All that said, the policy of banning phones remains somewhat controversial. Meryl Alper is an associate professor in the Department of Communication Studies at Northeastern University whose work focuses on social and emotional implications of communication technology. She's of the mindset that cellphone bans have not been proven to be a total positive. Alper notes that not having access to one’s phone is a policy harshest on students who may need access for work or family responsibilities. “I think about students who may be balancing things like child care or jobs outside of school, and in the U.S. that is more likely to be low-income Black and Latino students. So how might bans disproportionately impact them? Banning the phones in school doesn’t change the structural conditions outside of school,” Alper says.
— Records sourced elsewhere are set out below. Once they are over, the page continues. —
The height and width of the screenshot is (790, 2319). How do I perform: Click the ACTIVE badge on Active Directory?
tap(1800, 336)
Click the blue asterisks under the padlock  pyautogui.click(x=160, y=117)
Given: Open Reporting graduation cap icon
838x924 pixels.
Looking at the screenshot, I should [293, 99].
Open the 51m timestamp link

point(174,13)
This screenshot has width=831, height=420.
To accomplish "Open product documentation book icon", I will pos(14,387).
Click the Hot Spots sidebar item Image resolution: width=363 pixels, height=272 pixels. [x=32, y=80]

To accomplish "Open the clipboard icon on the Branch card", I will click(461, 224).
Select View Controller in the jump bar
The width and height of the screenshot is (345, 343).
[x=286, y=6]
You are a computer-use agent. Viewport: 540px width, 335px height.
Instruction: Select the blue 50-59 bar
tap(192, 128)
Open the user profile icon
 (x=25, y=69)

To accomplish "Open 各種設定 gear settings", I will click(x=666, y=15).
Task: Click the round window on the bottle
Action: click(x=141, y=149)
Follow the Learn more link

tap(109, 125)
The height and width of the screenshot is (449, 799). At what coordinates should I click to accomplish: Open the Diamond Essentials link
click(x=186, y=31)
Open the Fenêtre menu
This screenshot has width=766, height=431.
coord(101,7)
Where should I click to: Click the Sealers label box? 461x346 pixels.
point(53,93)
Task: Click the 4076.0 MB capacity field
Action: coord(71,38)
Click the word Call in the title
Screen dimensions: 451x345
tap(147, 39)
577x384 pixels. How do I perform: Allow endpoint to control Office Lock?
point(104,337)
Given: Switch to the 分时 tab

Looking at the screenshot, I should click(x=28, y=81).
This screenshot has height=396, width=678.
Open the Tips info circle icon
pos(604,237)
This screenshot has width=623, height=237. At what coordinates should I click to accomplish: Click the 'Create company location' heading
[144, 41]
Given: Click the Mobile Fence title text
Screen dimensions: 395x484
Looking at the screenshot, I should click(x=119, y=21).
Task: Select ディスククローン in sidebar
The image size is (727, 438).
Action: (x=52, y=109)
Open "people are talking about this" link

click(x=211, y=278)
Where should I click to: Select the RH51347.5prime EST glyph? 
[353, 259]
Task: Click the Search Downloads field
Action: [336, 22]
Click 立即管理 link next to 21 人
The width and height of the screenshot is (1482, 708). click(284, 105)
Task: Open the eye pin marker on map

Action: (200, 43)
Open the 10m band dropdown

Alper also believes that banning the phone is not necessarily the cure-all it’s sometimes thought to be. “Is the cellphone — removing it from a classroom, having kids lock them up before school starts and getting them back before the school day ends — is that in itself the most important contributor to what improves grades, what reduces bullying? I don’t think we have the evidence,” she tells Yahoo Life. Places where she believes energy should be put instead include better mental health support services for students and better parent outreach, digital citizenship and gun control.
“There is a real irony, in the U.S. context, between cellphone bans and assault weapon bans. The whole reason that kids might need phones in schools is to alert their parents of a school shooting or lockdown,” Alper says. “If we were really so concerned about children’s well-being in schools and paying attention and not being stressed, wouldn’t we be doing more about the access that young people, and others, have to assault rifles?”
At San Mateo, school shootings were the primary reason why parents did not initially support the change. The school’s phone ban was a grassroots effort that began with a few teachers volunteering to pilot the program in their classrooms. Full faculty buy-in came next, followed by convincing parents. “There was some pushback about being able to contact their student if there was an emergency — especially school shootings, and being able to contact their student and know what’s going on,” Shiu shares. She mentioned the school’s counterargument was that if an emergency like that were to occur, the distraction of the phone could be even more harmful. “We don’t want your students distracted trying to answer a text that you are sending them when we’re trying to give them instructions on following school safety procedures.”
According to Shiu, the San Mateo students are, for the most part, used to their phone-free environment by now. The same is true of their daily Yondr pouch checks — though some students have tried to cheat the system. "We have had students put a granola bar in their [Yondr] or a calculator or even a potato [instead of their phone],” she says. But by and large the students have embraced the policy. Shiu notes that feeder schools and districts near San Mateo have begun implementing their own cellphone bans, which makes the process even easier once the students reach high school.
“I know it can be daunting to take that leap,” Shiu says of implementing a phone ban. “I just wish other schools did consider it because the pros definitely outweigh the cons.”